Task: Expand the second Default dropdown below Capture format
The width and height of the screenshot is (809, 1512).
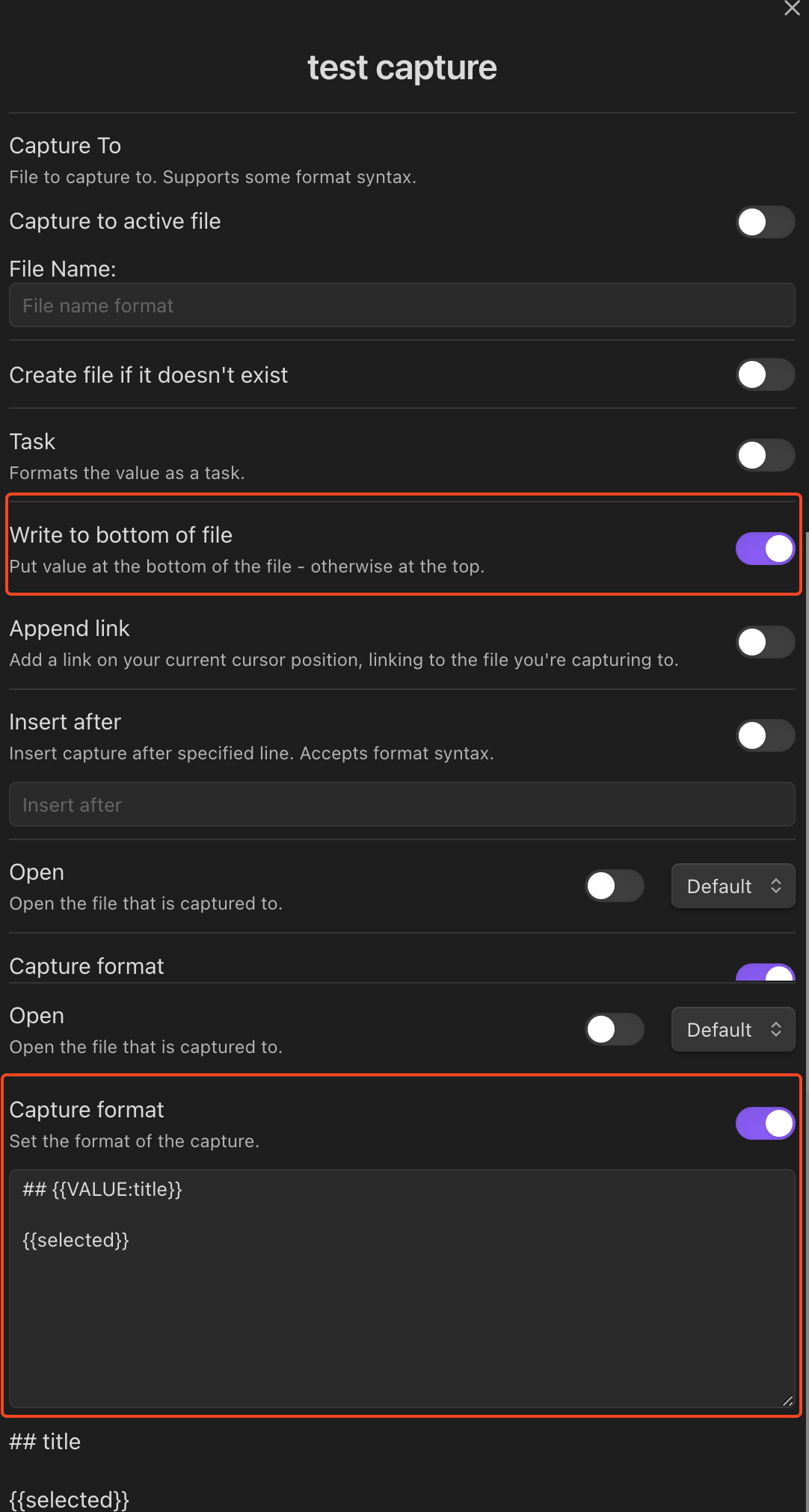Action: click(x=733, y=1029)
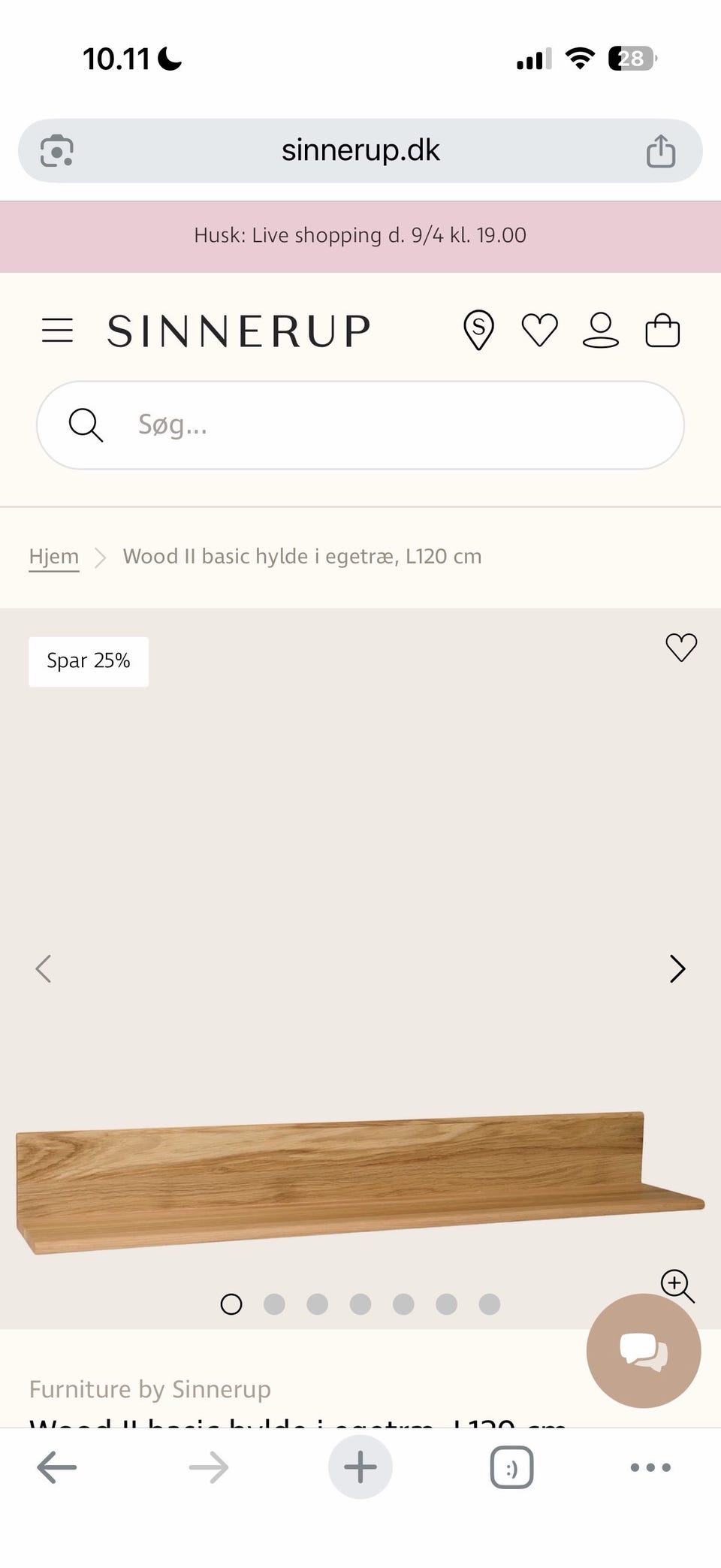The width and height of the screenshot is (721, 1568).
Task: Tap the sinnerup.dk address bar
Action: tap(360, 151)
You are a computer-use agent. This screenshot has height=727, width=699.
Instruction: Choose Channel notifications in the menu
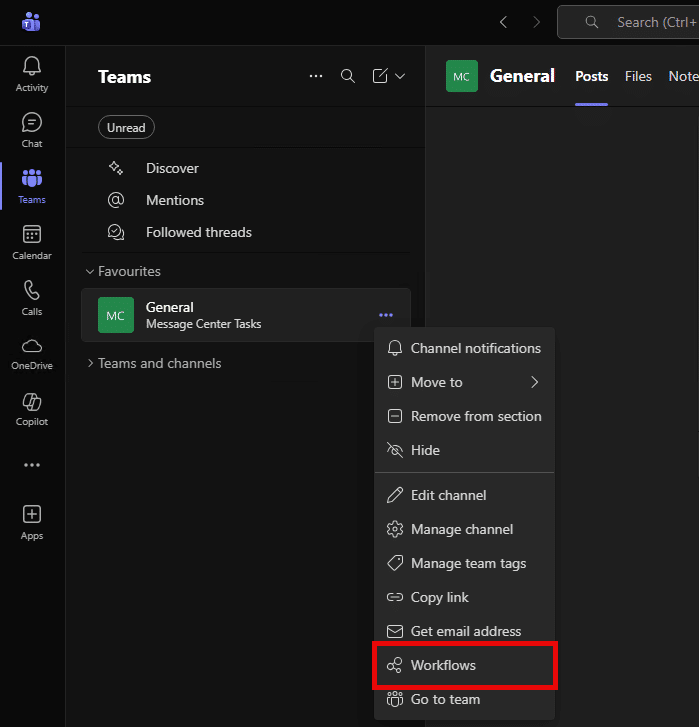(475, 348)
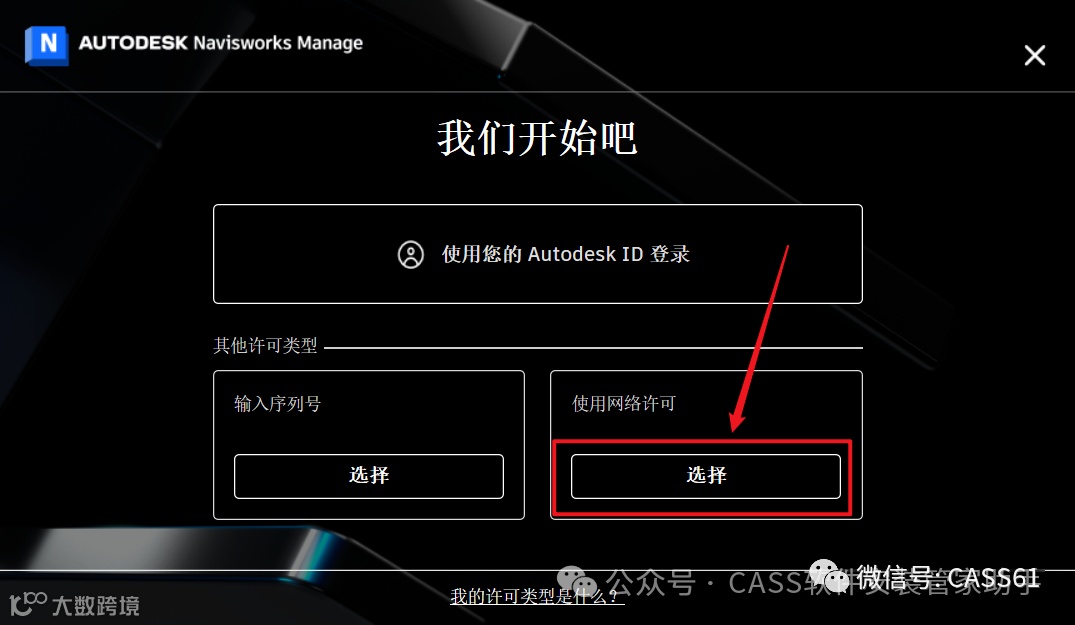Select the 使用网络许可 card label
The image size is (1075, 625).
point(624,404)
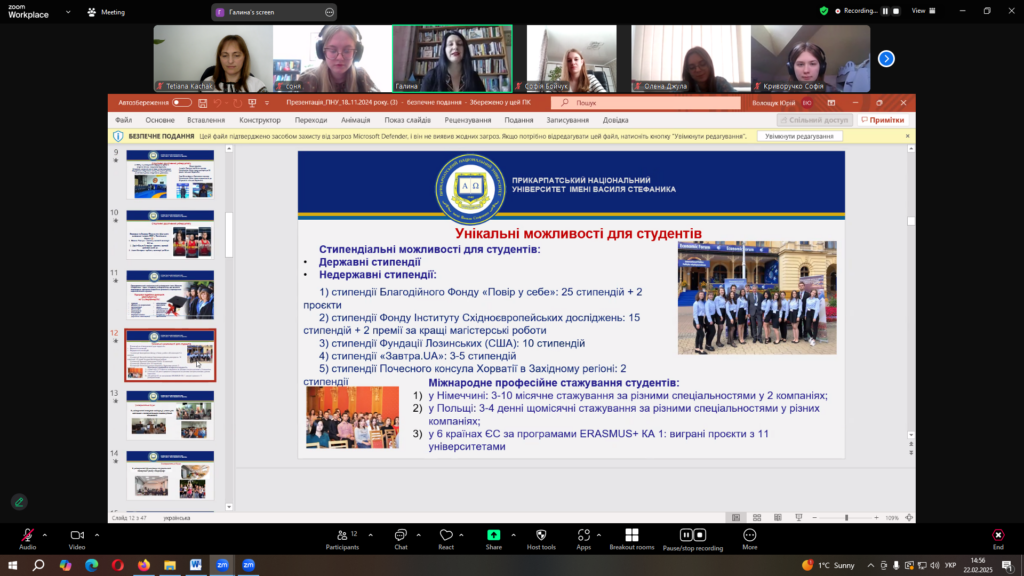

▶ [The problem] Make an exact copy of the records, pictures excluded.

▶ [Answer section]
Task: Expand the second Default dropdown below Capture format
The width and height of the screenshot is (809, 1512).
Action: click(x=733, y=1029)
The width and height of the screenshot is (721, 1568).
Task: Tap the sinnerup.dk address bar
Action: tap(360, 151)
You are a computer-use agent. This screenshot has height=727, width=699.
Instruction: Choose Channel notifications in the menu
(475, 348)
Select the 使用网络许可 card label
The image size is (1075, 625).
point(624,404)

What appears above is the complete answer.